Secretary of State for Commonwealth Relations
- In office 24 November 1952 – 7 April 1955
- Monarch: Elizabeth II
- Prime Minister: Winston Churchill
- Preceded by: The Marquess of Salisbury
- Succeeded by: The Earl of Home

Chancellor of the Duchy of Lancaster
- In office 31 October 1951 – 24 November 1952
- Monarchs: George VI Elizabeth II
- Prime Minister: Winston Churchill
- Preceded by: The Viscount Alexander of Hillsborough
- Succeeded by: The Earl of Woolton

Minister of Civil Aviation
- In office 8 October 1944 – 26 July 1945
- Monarch: George VI
- Prime Minister: Winston Churchill
- Preceded by: Post established
- Succeeded by: The Lord Winster

Secretary of State for Air
- In office 7 June 1935 – 16 May 1938
- Monarchs: George V Edward VIII George VI
- Prime Minister: Stanley Baldwin Neville Chamberlain
- Preceded by: The Marquess of Londonderry
- Succeeded by: Kingsley Wood

Secretary of State for the Colonies
- In office 5 November 1931 – 7 June 1935
- Monarch: George V
- Prime Minister: Ramsay MacDonald
- Preceded by: James Henry Thomas
- Succeeded by: Malcolm MacDonald

President of the Board of Trade
- In office 25 August 1931 – 5 November 1931
- Monarch: George V
- Prime Minister: Ramsay MacDonald
- Preceded by: William Graham
- Succeeded by: Walter Runciman
- In office 6 November 1924 – 4 June 1929
- Monarch: George V
- Prime Minister: Stanley Baldwin
- Preceded by: Sidney Webb
- Succeeded by: William Graham
- In office 24 October 1922 – 22 January 1924
- Monarch: George V
- Prime Minister: Bonar Law Stanley Baldwin
- Preceded by: Stanley Baldwin
- Succeeded by: Sidney Webb

Secretary for Overseas Trade
- In office 1 April 1921 – 19 October 1922
- Monarch: George V
- Prime Minister: David Lloyd George
- Preceded by: F G Kellaway
- Succeeded by: Sir William Joynson-Hicks, Bt

Parliamentary Secretary to the Board of Trade
- In office 22 August 1920 – 1 April 1921
- Monarch: George V
- Prime Minister: David Lloyd George
- Preceded by: William Bridgeman
- Succeeded by: William Mitchell-Thomson

Member of the House of Lords Lord Temporal
- In office 4 December 1935 – 27 July 1972 Hereditary peerage
- Preceded by: Peerage created
- Succeeded by: The 2nd Earl of Swinton

Member of Parliament for Hendon
- In office 14 December 1918 – 25 October 1935
- Preceded by: constituency established
- Succeeded by: Reginald Blair

Personal details
- Born: 1 May 1884 East Ayton, Yorkshire, England
- Died: 27 July 1972 (aged 88) Swinton, Yorkshire, England
- Resting place: Masham, Yorkshire, England
- Party: Conservative
- Spouse: Mary Constance Boynton ​ ​(m. 1912)​
- Education: Winchester College

= Philip Cunliffe-Lister, 1st Earl of Swinton =

British politician (1884–1972)

Philip Cunliffe-Lister, 1st Earl of Swinton (1 May 1884 – 27 July 1972), known as Philip Lloyd-Greame until 1924 and as The Viscount Swinton between 1935 and 1955, was a prominent British Conservative politician from the 1920s until the 1950s. He was notable through the 1940s and 1950s as being firstly the Minister for Aviation and then being on the steering committee for the Convention on International Civil Aviation. He retired from politics in 1955, and his status was raised to an earldom.

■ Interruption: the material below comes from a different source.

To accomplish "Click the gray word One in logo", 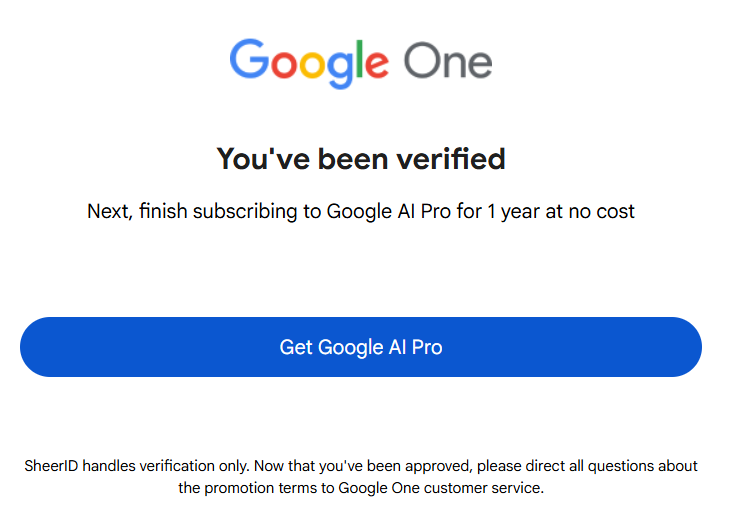I will coord(448,62).
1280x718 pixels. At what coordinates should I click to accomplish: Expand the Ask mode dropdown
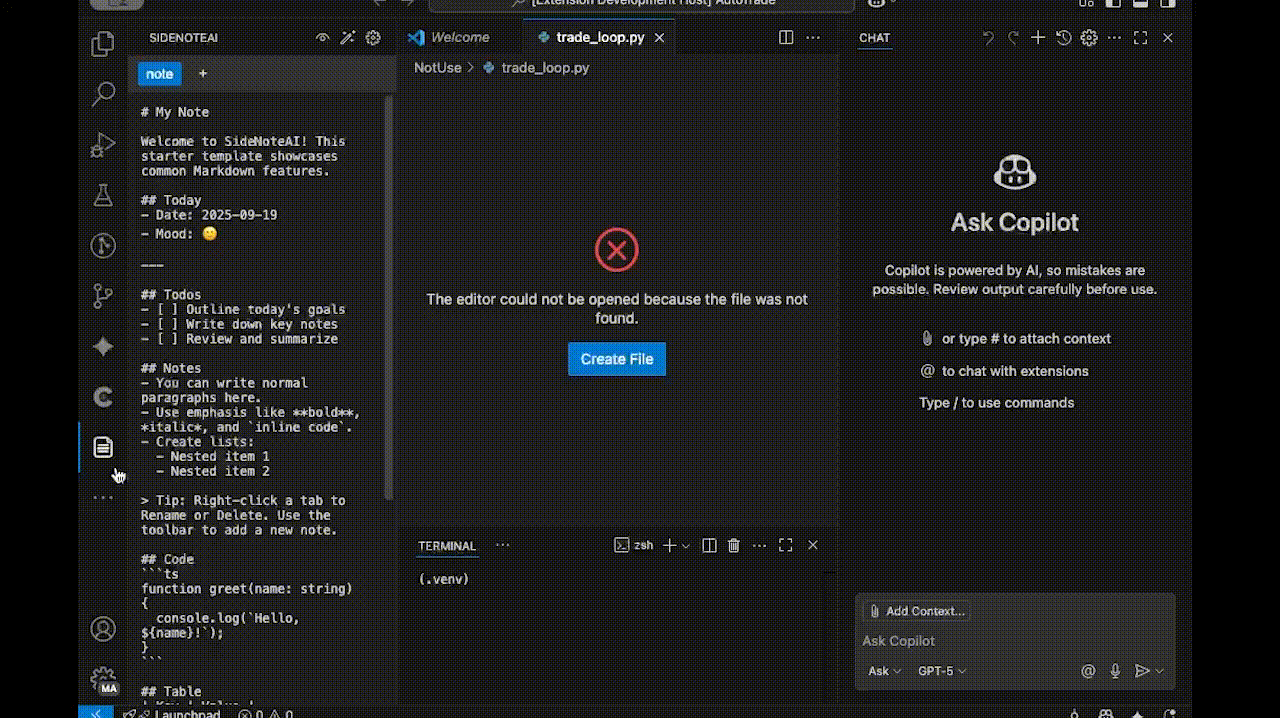pyautogui.click(x=884, y=671)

==Background and early life==
Beginning life as Philip Lloyd-Greame, he was the younger son of Lieutenant-Colonel Yarburgh George Lloyd-Greame (1840–1928) of Sewerby House, Bridlington, Yorkshire, by his wife Dora Letitia O'Brien, a daughter of the Right Reverend James Thomas O'Brien, Bishop of Ossory. His paternal grandfather was Yarburgh Gamaliel Lloyd, later Lloyd-Greame (1813–1890), who inherited Sewerby House by the will of his maternal uncle Yarburgh Greame, later Yarburgh (1782–1856).

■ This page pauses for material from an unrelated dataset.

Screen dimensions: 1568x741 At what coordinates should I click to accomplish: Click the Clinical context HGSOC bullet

He was educated at Winchester College, an all-boys public school in Winchester. He studied law at University College, Oxford, graduating with a Bachelor of Arts (BA) degree in 1905, then became an Honorary Fellow of his college and was admitted to the Inner Temple in 1908.

He joined the British Army in 1914, following the start of the First World War. He was mentioned in despatches and promoted to the rank of Major. In 1916, he was awarded the Military Cross (MC) while serving on the Western Front as a brigade major to the 124th Brigade of the 41st Division. During the war, Cunliffe-Lister spent time with Winston Churchill at his advanced HQ Lawrence Farm. They later worked together in the Stanley Baldwin ministries of the 1920s, when Cunliffe-Lister served as a minister of state. In 1917 he was appointed joint secretary to the Minister of National Service. He was noticed by David Lloyd George, who recruited the young man to be chairman of the Labour sub-committee of the war cabinet in Downing Street. At the end of the war, he stood as a Conservative candidate in the Coupon election of 1918.

==Political career==
He agreed to join the Coalition slate and was elected for Hendon. He would hold this seat until his elevation to the House of Lords in 1935. His strong intellect was immediately recognizable as a member of the National Expenditure select committee scrutinizing the controversial McKenna Duties and Homes Fit For Heroes, after which in 1920 he was knighted.

He achieved his first ministerial post as Additional Under-Secretary Foreign Affairs in 1920 and took charge of the Overseas Trade Department in 1921 as Additional Parliamentary Secretary. In 1922 he became a Privy Counsellor and was appointed President of the Board of Trade, an office he would hold with two breaks until 1931. This fast elevation to the Cabinet came about because of the collapse of the Lloyd George Coalition Government, which forced the new Prime Minister Bonar Law to promote many inexperienced MPs.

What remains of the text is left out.